A questão para não haver mais aposta nessas acções prende- se com os ciclos comerciais das seguradoras. Há objectivos de negócio e de vendas, por ramo. Portanto, há que fazer essas comunicações para clientes e futuros clientes. «Além disso, o mindset interno não está alinhado para aí», confirmam. Está alinhado para os objectivos de negócio. E no final da linha é questionado se não se está a aborrecer o cliente com mais acções. «Estamos todos os meses a comunicar com o cliente que, às tantas, já nem nos pode ouvir. Se pusermos tudo do lado dele – desde a parte de produto, à de literacia e às experiências – é avassalador», desabafa uma das vozes. E acrescenta: «O desafio é encontrar este equilíbrio, alinhar o mindset e conseguir um planeamento que faça sentido na perspectiva do cliente.»
UMA OFERTA ADAPTADA
Criar uma estratégia de posicionamento que envolva produto, serviço, comunicação e eventos pode ser um dos caminhos para acompanhar as alterações sociais que têm vindo a ser sentidas, nomeadamente no que respeita à longevidade. Olhando para a diversidade de produtos para o target acima dos 55 anos e para a diversidade de serviços que eles, se calhar, valorizam mais do que outros targets, há que agregá-los numa oferta de proposta de valor e levá-los, dessa forma, com uma abordagem integrada para a rede de distribuição a apresentar ao cliente actual e a potenciais novos clientes. Esse trabalho, claro está, tem de ser feito em colaboração entre as áreas de marketing e comercial.

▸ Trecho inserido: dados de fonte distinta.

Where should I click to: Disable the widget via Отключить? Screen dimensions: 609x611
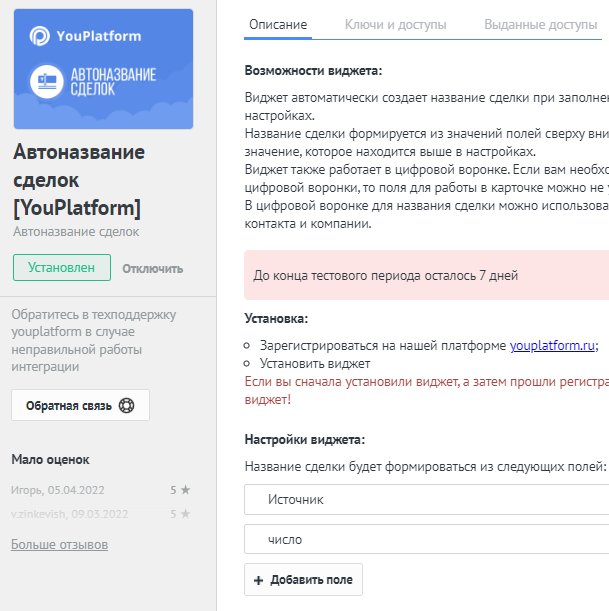pyautogui.click(x=153, y=268)
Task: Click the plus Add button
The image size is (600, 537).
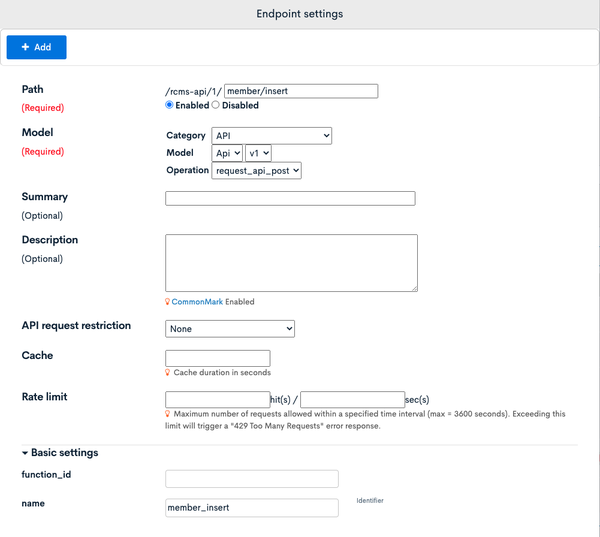Action: point(36,47)
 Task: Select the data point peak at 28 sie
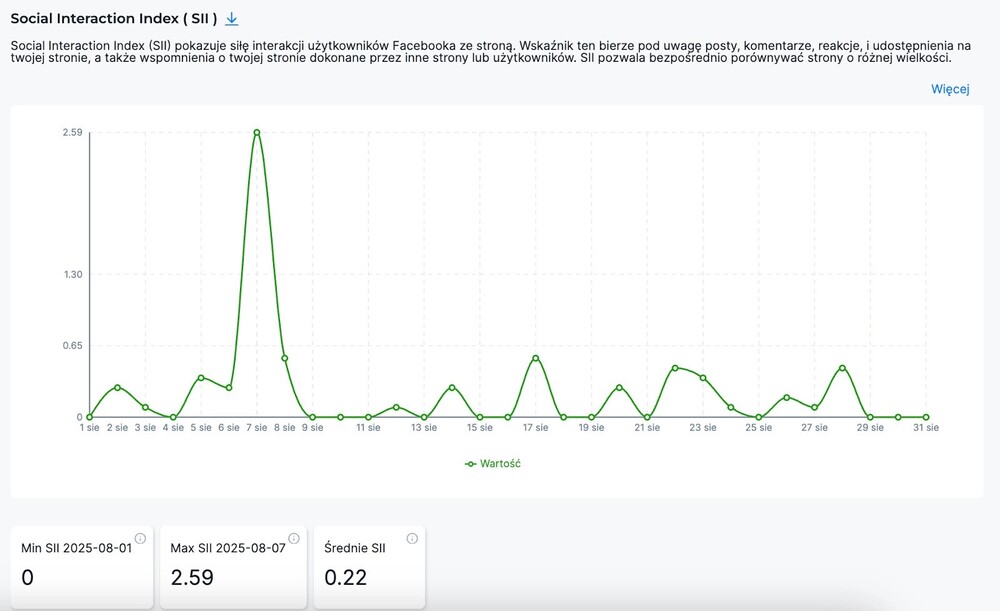click(x=842, y=368)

Aqui podem ser trabalhados os próprios clientes acima de 55 anos – que são ainda muito quem tomam as decisões sem a interferência dos filhos – ou os filhos que, em casos de pessoas mais velhas, os poderão ajudar a tomar as decisões a este nível. «É também uma questão de literacia, começar nas camadas anteriores e que estas pessoas consigam ter uma influência positiva nos pais e nos irmãos mais velhos.»

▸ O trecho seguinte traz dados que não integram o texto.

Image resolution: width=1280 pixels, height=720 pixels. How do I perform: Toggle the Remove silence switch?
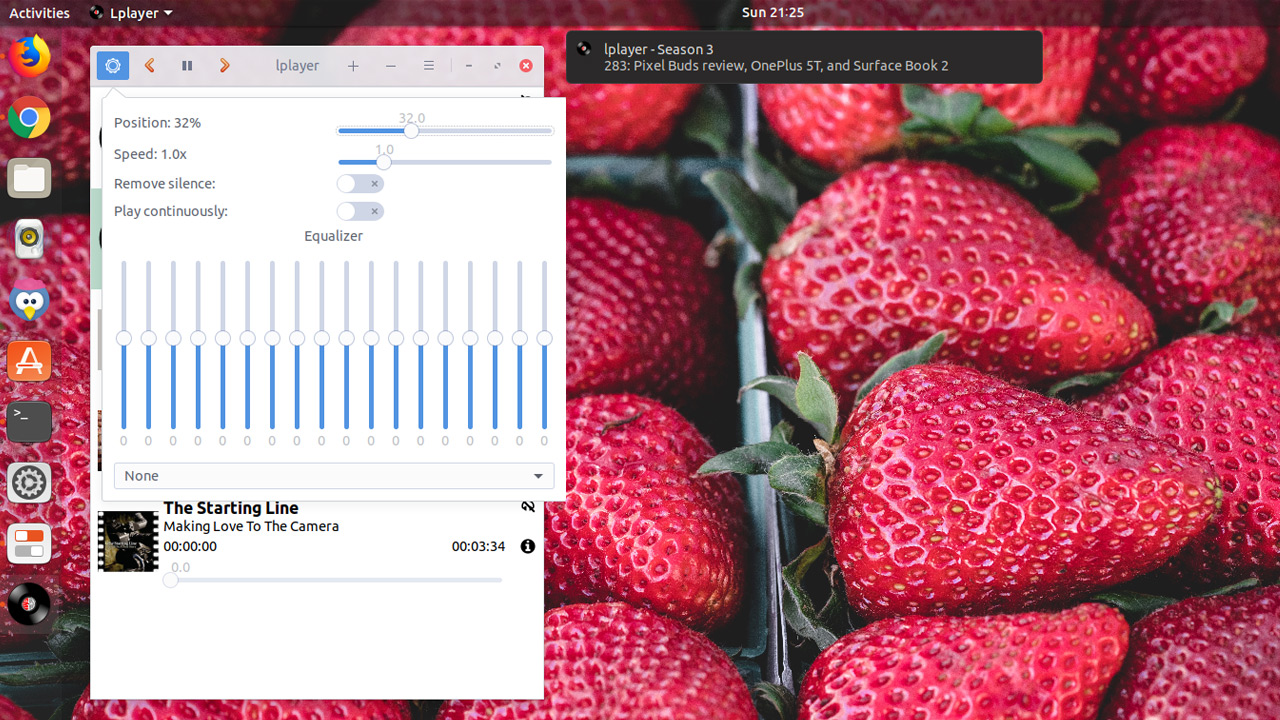pos(360,184)
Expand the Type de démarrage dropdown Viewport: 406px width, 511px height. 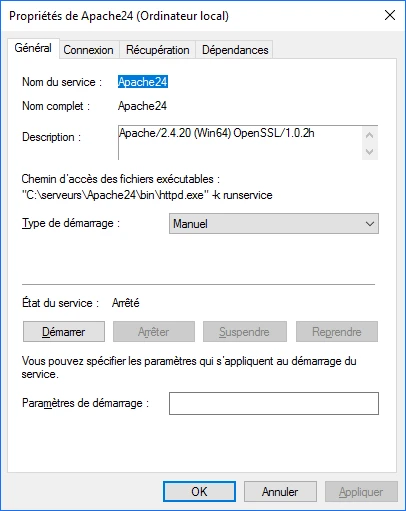274,224
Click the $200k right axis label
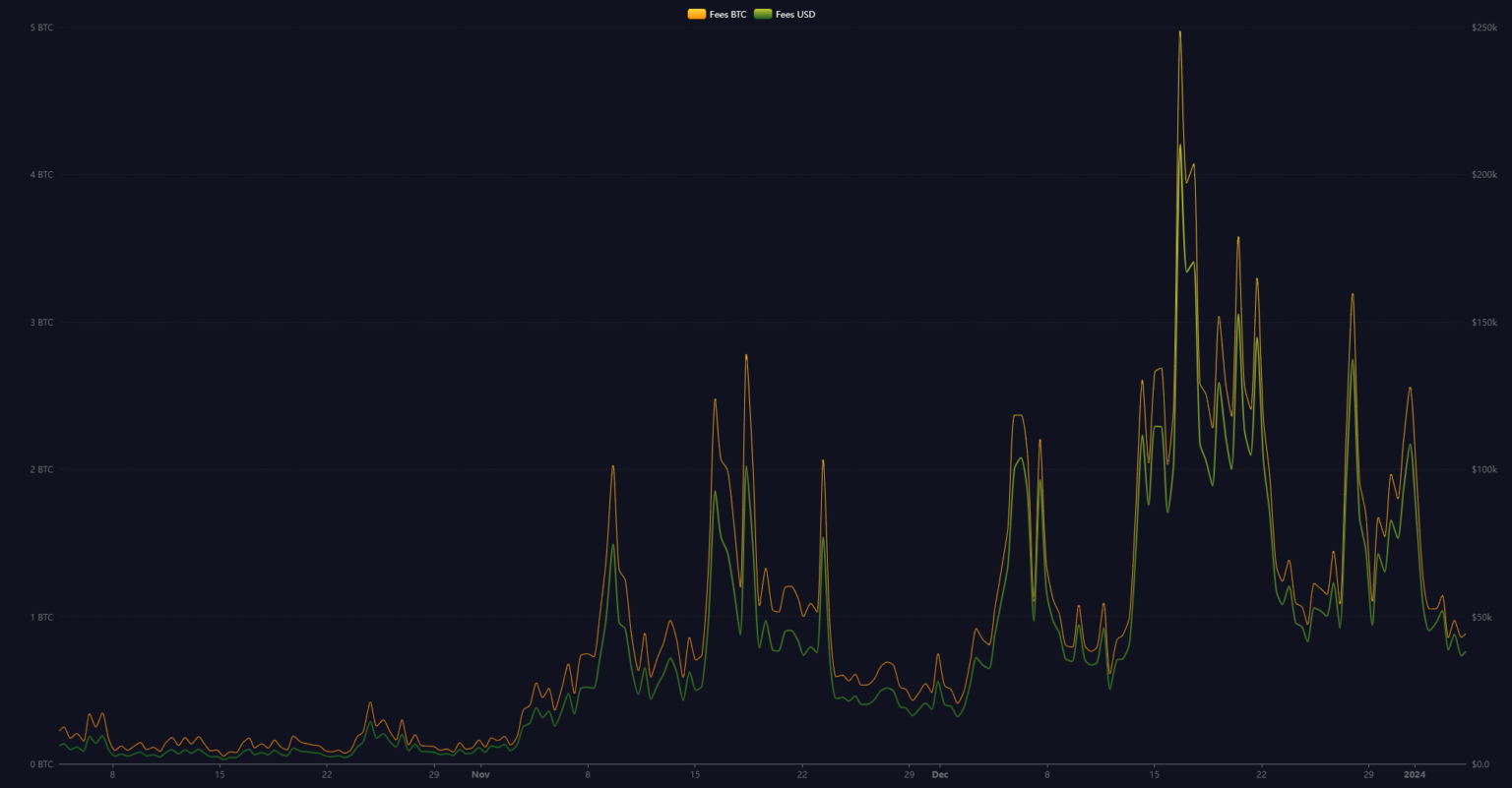 pyautogui.click(x=1483, y=175)
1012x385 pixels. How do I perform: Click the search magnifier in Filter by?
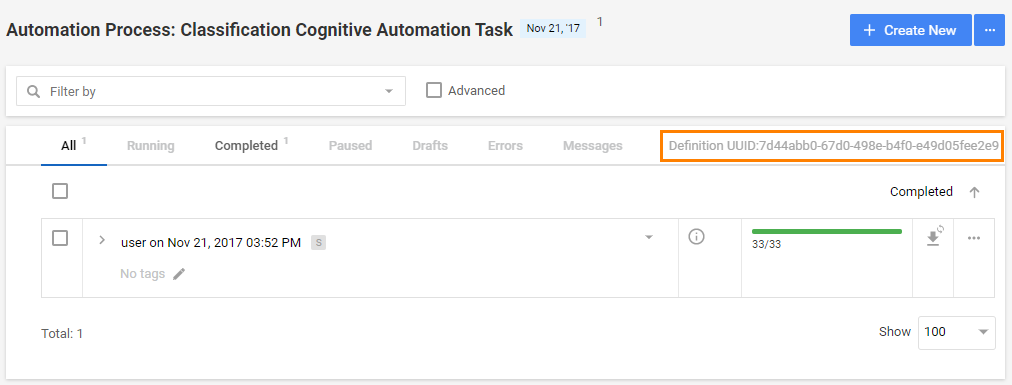pos(34,92)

A questão das faixas etárias mais velhas não é tanto de comunicação, mas da proposta de valor e da oferta, da adaptação dos modelos de negócio aos negócios existentes e aos novos que estão a surgir. «O nosso desafio, como companhias de seguros, é encontrar as soluções para proteger os novos nichos que estão a aparecer, os novos negócios.» E não esquecer que continua a haver seguros com idade limite à entrada e tempo de permanência. «Temos de os adaptar», admitem.

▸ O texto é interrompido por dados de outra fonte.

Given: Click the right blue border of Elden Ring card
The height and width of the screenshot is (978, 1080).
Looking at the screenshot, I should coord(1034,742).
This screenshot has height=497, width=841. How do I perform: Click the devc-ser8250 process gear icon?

Um dos produtos que importa desmistificar é o das hipotecas reversas. Não se pode esquecer os desafios que as entidades financeiras e as seguradoras têm nestes produtos. «Quando se começou a falar das hipotecas reversas na Suíça, há 30 anos, as pessoas não viviam 90 anos, como hoje. Financeiramente, agora, fazer os cálculos é muito mais complicado. Antigamente, os cálculos eram para uma perspectiva de 75 anos, agora é de 90», explica uma das vozes à mesa. E acrescenta que o que isso vai fazer é depreciar o valor que a pessoa pode receber ao longo daqueles anos. Mas, em Portugal, ainda há um outro caminho a percorrer antes de chegar aqui, porque a mentalidade reinante continua a ser a de que a casa passa de pais para filhos.
Este artigo faz parte do Caderno Especial “Seguros”, publicado na edição de Novembro (n.º 352) da Marketeer.